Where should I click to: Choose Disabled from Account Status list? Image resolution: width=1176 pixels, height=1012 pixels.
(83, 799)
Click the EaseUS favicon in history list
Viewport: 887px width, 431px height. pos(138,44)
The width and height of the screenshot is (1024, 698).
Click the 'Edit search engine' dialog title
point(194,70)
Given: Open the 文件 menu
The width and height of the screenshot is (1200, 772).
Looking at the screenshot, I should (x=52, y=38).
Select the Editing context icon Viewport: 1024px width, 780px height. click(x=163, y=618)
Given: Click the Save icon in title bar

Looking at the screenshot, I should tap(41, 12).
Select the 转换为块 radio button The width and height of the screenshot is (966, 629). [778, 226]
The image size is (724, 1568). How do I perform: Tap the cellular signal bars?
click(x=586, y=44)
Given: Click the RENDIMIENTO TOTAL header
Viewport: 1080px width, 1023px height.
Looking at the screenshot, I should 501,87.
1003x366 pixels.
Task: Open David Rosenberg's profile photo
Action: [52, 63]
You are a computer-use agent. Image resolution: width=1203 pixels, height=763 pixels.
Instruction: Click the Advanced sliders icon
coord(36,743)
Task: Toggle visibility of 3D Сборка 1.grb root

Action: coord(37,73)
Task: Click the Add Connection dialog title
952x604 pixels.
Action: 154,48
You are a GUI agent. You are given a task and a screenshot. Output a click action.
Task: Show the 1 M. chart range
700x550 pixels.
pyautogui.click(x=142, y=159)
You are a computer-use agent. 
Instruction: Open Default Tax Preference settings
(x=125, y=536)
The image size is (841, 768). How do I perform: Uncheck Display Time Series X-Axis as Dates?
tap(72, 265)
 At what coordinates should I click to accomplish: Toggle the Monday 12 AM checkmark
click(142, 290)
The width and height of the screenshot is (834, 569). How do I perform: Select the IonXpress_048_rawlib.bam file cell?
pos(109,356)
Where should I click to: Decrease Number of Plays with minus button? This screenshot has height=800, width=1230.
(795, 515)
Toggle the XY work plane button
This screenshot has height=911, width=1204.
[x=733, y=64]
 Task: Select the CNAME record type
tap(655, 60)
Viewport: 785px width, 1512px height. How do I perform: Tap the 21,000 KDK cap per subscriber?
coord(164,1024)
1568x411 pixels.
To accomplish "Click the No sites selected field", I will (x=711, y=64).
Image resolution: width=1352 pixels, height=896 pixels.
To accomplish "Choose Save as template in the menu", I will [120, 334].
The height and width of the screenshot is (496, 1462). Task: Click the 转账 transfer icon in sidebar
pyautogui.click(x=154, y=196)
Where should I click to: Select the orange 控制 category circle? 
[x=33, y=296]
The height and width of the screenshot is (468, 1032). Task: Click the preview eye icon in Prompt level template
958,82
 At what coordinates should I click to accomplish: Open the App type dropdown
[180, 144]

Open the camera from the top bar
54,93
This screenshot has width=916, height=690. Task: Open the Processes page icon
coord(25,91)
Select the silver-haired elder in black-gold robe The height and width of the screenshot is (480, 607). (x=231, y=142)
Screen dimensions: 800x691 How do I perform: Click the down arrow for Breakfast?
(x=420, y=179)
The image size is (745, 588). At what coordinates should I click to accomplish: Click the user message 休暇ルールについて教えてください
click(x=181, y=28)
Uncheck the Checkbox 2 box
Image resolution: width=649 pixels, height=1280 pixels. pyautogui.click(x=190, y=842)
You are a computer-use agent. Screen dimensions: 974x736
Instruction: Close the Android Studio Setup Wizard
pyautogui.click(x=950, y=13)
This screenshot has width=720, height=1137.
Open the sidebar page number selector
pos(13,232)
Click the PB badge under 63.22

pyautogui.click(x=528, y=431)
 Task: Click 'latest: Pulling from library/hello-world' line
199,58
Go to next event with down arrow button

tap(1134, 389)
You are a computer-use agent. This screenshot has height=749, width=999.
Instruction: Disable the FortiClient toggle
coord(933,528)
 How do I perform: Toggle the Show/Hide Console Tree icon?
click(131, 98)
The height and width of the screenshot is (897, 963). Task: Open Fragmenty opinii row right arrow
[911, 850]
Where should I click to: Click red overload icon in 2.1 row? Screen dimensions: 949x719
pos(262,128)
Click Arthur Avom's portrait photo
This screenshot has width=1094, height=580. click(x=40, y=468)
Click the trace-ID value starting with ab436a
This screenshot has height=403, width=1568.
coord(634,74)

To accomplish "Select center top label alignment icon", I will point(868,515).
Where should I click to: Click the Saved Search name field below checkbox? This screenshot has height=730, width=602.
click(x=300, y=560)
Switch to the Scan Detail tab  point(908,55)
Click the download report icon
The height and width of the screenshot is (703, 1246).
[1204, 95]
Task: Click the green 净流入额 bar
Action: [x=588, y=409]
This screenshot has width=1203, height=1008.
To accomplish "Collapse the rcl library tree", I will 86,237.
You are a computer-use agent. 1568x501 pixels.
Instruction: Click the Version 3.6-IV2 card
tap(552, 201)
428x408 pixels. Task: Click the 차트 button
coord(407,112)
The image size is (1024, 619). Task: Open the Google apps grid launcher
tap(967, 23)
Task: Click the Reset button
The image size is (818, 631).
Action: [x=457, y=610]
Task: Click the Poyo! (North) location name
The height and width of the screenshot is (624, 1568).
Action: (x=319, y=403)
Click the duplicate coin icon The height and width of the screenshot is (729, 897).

+ + + + +

### DIRECTIONS
Gather, from the listing above, every line carrying the word "computer".

### TASK ANSWER
You are a computer-use agent. Image resolution: width=1203 pixels, height=763 pixels.
You are a computer-use agent. 
You are a computer-use agent. Screen dimensions: 974x736
You are a computer-use agent. This screenshot has height=749, width=999.
You are a computer-use agent. 1568x501 pixels.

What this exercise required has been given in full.